*** Block opens ***

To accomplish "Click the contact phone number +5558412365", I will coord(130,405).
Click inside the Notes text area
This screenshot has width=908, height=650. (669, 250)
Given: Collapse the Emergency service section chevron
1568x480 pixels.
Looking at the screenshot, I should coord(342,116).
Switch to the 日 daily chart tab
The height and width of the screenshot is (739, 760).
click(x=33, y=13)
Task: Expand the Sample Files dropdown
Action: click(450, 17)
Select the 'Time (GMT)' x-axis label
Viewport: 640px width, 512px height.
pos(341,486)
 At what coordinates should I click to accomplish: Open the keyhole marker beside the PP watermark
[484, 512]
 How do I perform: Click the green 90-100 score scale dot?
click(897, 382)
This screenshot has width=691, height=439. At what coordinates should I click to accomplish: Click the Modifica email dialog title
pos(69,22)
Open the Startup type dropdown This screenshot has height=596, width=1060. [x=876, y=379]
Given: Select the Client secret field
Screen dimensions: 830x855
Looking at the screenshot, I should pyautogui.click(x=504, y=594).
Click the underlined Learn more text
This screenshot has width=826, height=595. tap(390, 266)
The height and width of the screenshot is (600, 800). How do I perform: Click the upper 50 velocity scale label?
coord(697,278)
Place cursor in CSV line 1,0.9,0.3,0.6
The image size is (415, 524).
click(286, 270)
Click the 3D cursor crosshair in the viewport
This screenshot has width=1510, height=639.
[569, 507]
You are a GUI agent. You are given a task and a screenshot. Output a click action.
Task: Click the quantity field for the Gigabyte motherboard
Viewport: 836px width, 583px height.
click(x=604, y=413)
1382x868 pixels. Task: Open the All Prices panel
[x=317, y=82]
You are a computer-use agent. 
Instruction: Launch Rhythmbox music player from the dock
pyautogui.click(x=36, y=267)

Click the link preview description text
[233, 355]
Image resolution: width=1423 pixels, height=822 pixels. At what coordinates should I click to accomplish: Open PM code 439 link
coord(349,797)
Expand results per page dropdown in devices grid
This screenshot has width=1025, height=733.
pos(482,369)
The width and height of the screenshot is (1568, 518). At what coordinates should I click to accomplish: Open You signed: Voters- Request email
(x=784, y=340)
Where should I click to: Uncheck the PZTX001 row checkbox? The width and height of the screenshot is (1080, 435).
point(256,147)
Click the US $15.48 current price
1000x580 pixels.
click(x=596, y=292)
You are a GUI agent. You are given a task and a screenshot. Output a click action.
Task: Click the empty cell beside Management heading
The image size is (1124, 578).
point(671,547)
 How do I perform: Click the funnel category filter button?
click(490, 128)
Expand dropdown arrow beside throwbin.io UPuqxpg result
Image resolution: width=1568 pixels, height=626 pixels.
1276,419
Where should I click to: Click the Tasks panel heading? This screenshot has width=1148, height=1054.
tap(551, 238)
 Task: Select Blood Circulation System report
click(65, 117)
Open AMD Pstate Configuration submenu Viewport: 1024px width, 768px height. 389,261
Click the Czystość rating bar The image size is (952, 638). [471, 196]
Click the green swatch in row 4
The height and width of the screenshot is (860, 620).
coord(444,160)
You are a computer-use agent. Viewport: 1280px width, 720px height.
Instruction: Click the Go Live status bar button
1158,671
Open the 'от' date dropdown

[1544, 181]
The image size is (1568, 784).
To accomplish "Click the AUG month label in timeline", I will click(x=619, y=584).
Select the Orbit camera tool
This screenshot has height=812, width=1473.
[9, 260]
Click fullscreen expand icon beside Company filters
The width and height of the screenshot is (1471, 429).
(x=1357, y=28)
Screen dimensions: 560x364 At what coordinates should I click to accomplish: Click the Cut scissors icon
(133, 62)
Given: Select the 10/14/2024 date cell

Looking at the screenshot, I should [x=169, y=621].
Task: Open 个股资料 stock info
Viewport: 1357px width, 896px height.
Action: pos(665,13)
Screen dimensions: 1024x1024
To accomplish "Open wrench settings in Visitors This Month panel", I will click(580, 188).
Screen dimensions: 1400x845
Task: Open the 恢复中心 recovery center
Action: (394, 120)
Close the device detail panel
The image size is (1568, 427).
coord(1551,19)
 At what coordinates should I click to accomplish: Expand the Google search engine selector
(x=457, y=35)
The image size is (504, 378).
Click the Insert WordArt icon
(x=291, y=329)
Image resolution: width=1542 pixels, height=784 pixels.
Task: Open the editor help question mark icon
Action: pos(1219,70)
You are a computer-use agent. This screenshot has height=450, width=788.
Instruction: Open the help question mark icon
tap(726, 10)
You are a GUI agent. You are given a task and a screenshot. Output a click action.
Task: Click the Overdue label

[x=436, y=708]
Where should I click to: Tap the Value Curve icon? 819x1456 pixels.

*** Block closes ***

▸ Your assignment
Give back exactly the lines beginning at the one with "You are a computer-use agent. Viewport: 1280px" and ending at the final line of the material; both boundary lines belong in it.

▸ Result of this task
You are a computer-use agent. Viewport: 1280px width, 720px height.
Instruction: Click the Go Live status bar button
1158,671
Open the 'от' date dropdown

[1544, 181]
The image size is (1568, 784).
To accomplish "Click the AUG month label in timeline", I will click(x=619, y=584).
Select the Orbit camera tool
This screenshot has height=812, width=1473.
[9, 260]
Click fullscreen expand icon beside Company filters
The width and height of the screenshot is (1471, 429).
(x=1357, y=28)
Screen dimensions: 560x364 At what coordinates should I click to accomplish: Click the Cut scissors icon
(133, 62)
Given: Select the 10/14/2024 date cell

Looking at the screenshot, I should [x=169, y=621].
Task: Open 个股资料 stock info
Viewport: 1357px width, 896px height.
Action: pos(665,13)
Screen dimensions: 1024x1024
To accomplish "Open wrench settings in Visitors This Month panel", I will click(580, 188).
Screen dimensions: 1400x845
Task: Open the 恢复中心 recovery center
Action: (394, 120)
Close the device detail panel
The image size is (1568, 427).
coord(1551,19)
 At what coordinates should I click to accomplish: Expand the Google search engine selector
(x=457, y=35)
The image size is (504, 378).
Click the Insert WordArt icon
(x=291, y=329)
Image resolution: width=1542 pixels, height=784 pixels.
Task: Open the editor help question mark icon
Action: pos(1219,70)
You are a computer-use agent. This screenshot has height=450, width=788.
Instruction: Open the help question mark icon
tap(726, 10)
You are a GUI agent. You are given a task and a screenshot. Output a click action.
Task: Click the Overdue label

[x=436, y=708]
Where should I click to: Tap the Value Curve icon? 819x1456 pixels.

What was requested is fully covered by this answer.